Excluded from the guarantee are damages due to natural wear, force majeure, disregard of maintenance and operating instructions, use of unsuitable operating media, software or accessories that do not correspond with the specifications of Axonlab AG, as well as manipulation of our instruments by the customer or third parties without Axonlab’s previous written approval. Operating instructions supplied with the shipment are subject to the manufacturer’s provisions. Any such third-party documents do not constitute any liability on the part of Axonlab.

Guarantee claims do not entitle the customer to withdraw from the contract or make any claims for damages, but rather only entitle the customer to exert their right to rectification. In the event of a guarantee claim, the damaged part or contested delivery will be repaired or replaced free of charge at Axonlab’s discretion. Liability for defects which did not arise directly from goods delivered by Axonlab (e.g. loss of production, loss of utilisation, loss of orders, missed profit as well as any other direct or indirect damage) is excluded. In the event of non-fulfilment of the contractual payment conditions, Axonlab’s warranty obligation shall become void. The warranty may be amended or completely excluded by written agreement.

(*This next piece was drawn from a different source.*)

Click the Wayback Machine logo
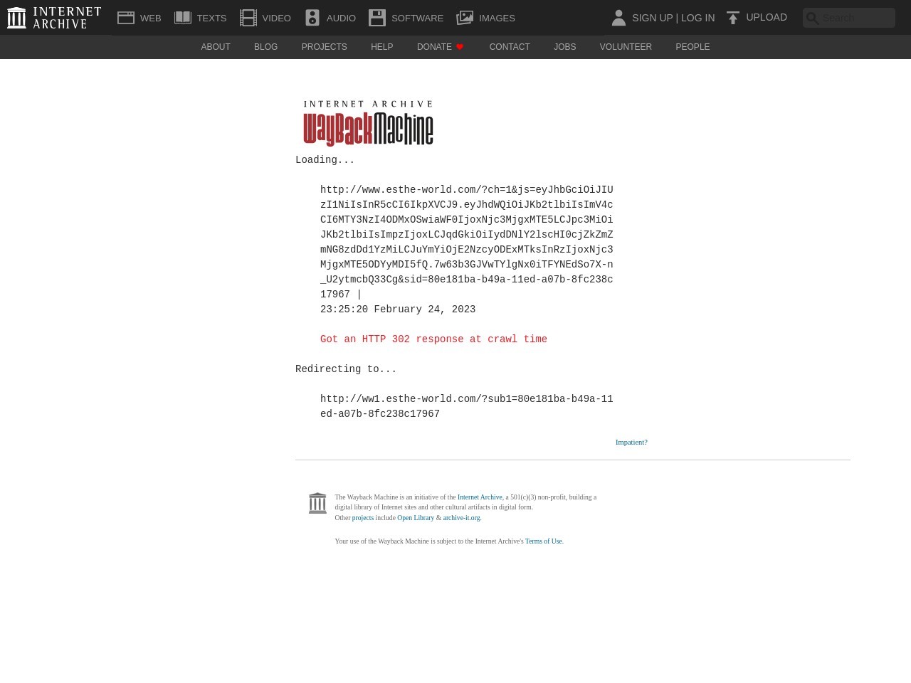The width and height of the screenshot is (911, 683). pyautogui.click(x=368, y=123)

11. Import and export control

The customer is advised that goods or delivery items (and if applicable the associated know-how) may be subject to export or import control. Each contracting party is responsible for complying with the corresponding export and import regulations. The customer is also advised that U.S. export control law is also applicable if the goods or delivery items come, in whole or in part, from the USA. This can even be the case if the agreement has no other connection to the USA.


12. Severability clause / Rule of Precedence

If individual provisions in these General Terms & Conditions are, or become, invalid or unenforceable, this shall not affect the validity of the remaining provisions and the contract as a whole. In such a case, the parties undertake to replace the ineffective or unenforceable provision with an effective and enforceable one that corresponds to the sense and purpose of this contract. The same shall apply if it should transpire that this contract contains a loophole that needs to be filled.

In the event of contradictions, the written agreement shall take precedence over the General Terms & Conditions.

Verbal ancillary agreements must be made in writing to be valid. The parties can only forego this written form requirement in writing.

Axonlab expressly reserves the right to amend or supplement these T&Cs.


13. Applicable Law, Jurisdiction

All legal relations are subject to Swiss law. Place of jurisdiction is Baden (Switzerland), the place of jurisdiction at the end customer’s place of residence remains reserved.